Sunday 5 September 2010

One day in September

The most iconic image of the entire Munich hostage crisis which flashed before cameras and televisions

I was flipping through my movies library today and watched a few minutes of portion of the movie "Munich" when I decided to read more about it on the Internet. It turns out to be a coincidence that today 5th September was the exact day when the Munich massacre happened 38 years ago. If you think the recent failure of the Filipino police force in dealing with the Hong Kong tourist hostage was bad enough, history reminds us the handling of the Munich hostage crisis by the West German authorities was as disastrous. It was the middle of the 1972 Munich Olympics when a group of trained operatives from the militant group Black September, stormed into the Olympic Village in 31 Conollystrasse in the early morning hours to take hostage of the Israeli atheletes residing there. The village security was intentionally lax, following the Germans' determination to change the world's perceptions about them as a result of the bitter taste left by Hitler from the Berlin Olympics in 1936. It was this poor security loophole that was exploited by Black September with great success, starting from the infiltration of the facility as a worker and a mere casual visitor entering the facility without proper identification. They had the blueprint scouted well. Apparently before the games had even started, a West German psychologist, Dr. Sieber had came up with 26 worst case scenarios for the Olympic committee to examing and the predicted situation 21 was eerily too similar to the events that actually tanspired on 5th September. It was however dismissed as being too ridiculous to happen.

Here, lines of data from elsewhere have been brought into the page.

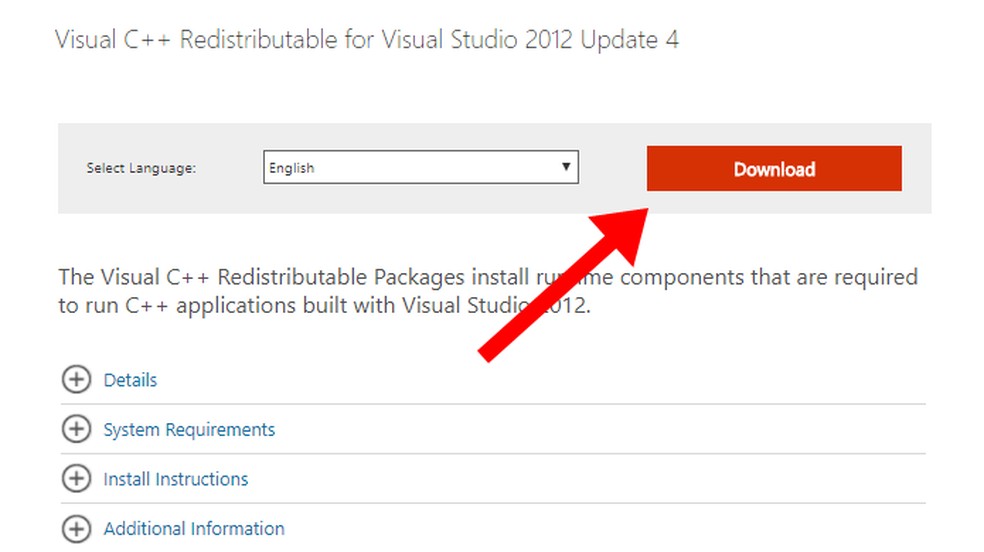Open the Details section link
984x552 pixels.
[x=130, y=380]
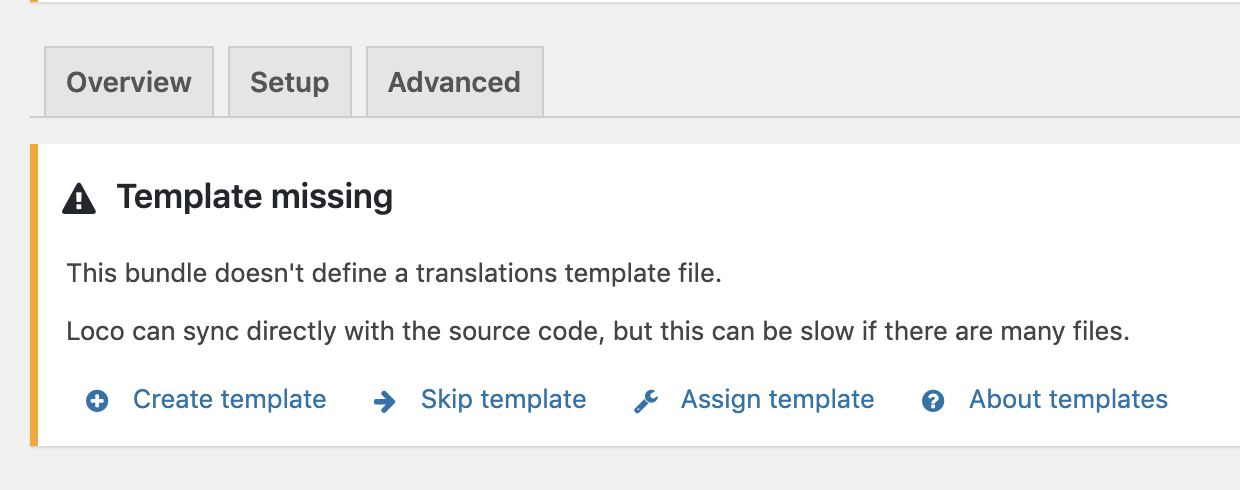Click the sentence about Loco syncing source code
This screenshot has height=490, width=1240.
pyautogui.click(x=597, y=331)
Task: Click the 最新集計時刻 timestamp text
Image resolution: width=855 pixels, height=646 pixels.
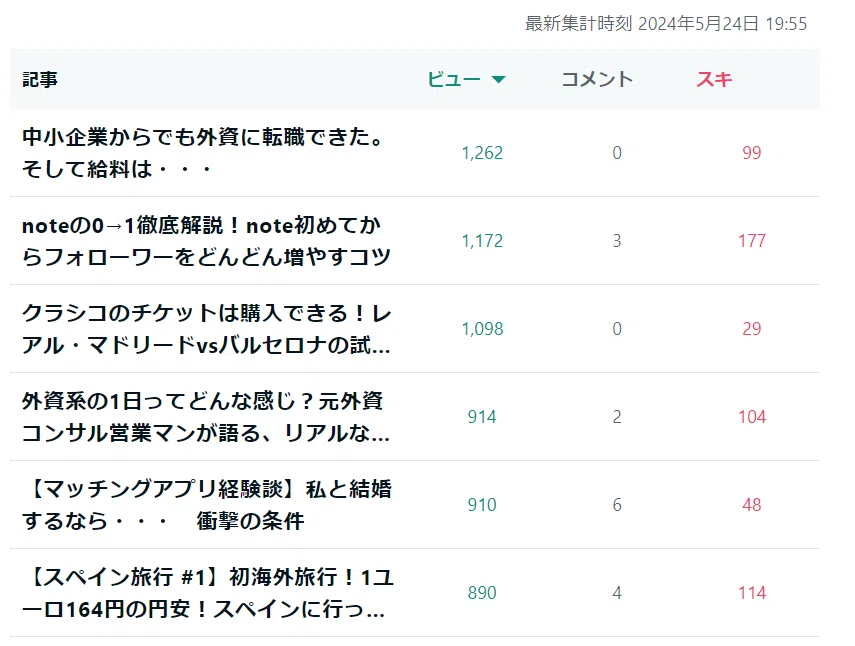Action: pyautogui.click(x=666, y=24)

On the fateful day, the hostage takers entered into the Olympic Village compound in the most ironic fashion. Quite a number of atheletes had preferred to climb over the fence perimeter to return back to their apartments rather than taking a long detour back to the main gates with the guards. The bunch of them happened to stumbled upon a group of rather drunk group of American athletes who were at the same time, wanting to climb over the fence. Lo and behold, the Americans, unsuspecting of what they were doing or who they were (since all were dressed in tracksuits) helped them to climb over. Once inside and clear from outside eyes, the terrorists removed their AKs from the sports duffel bags and loaded them with bullets. They proceeded in breaking through the doors of the Israeli apartments. Of course, a struggle did occurred between the Israeli athletes and the gunmen as some of them were wrestlers and weightlifters and they thought they had a chance to overpower them with their muscular mass. The struggle did not last long as the gunmen promptly killed 2 of them during the struggle as a reminder to the 9 other sportsmen that they were holding. That was fail number 1 already. Hostage death.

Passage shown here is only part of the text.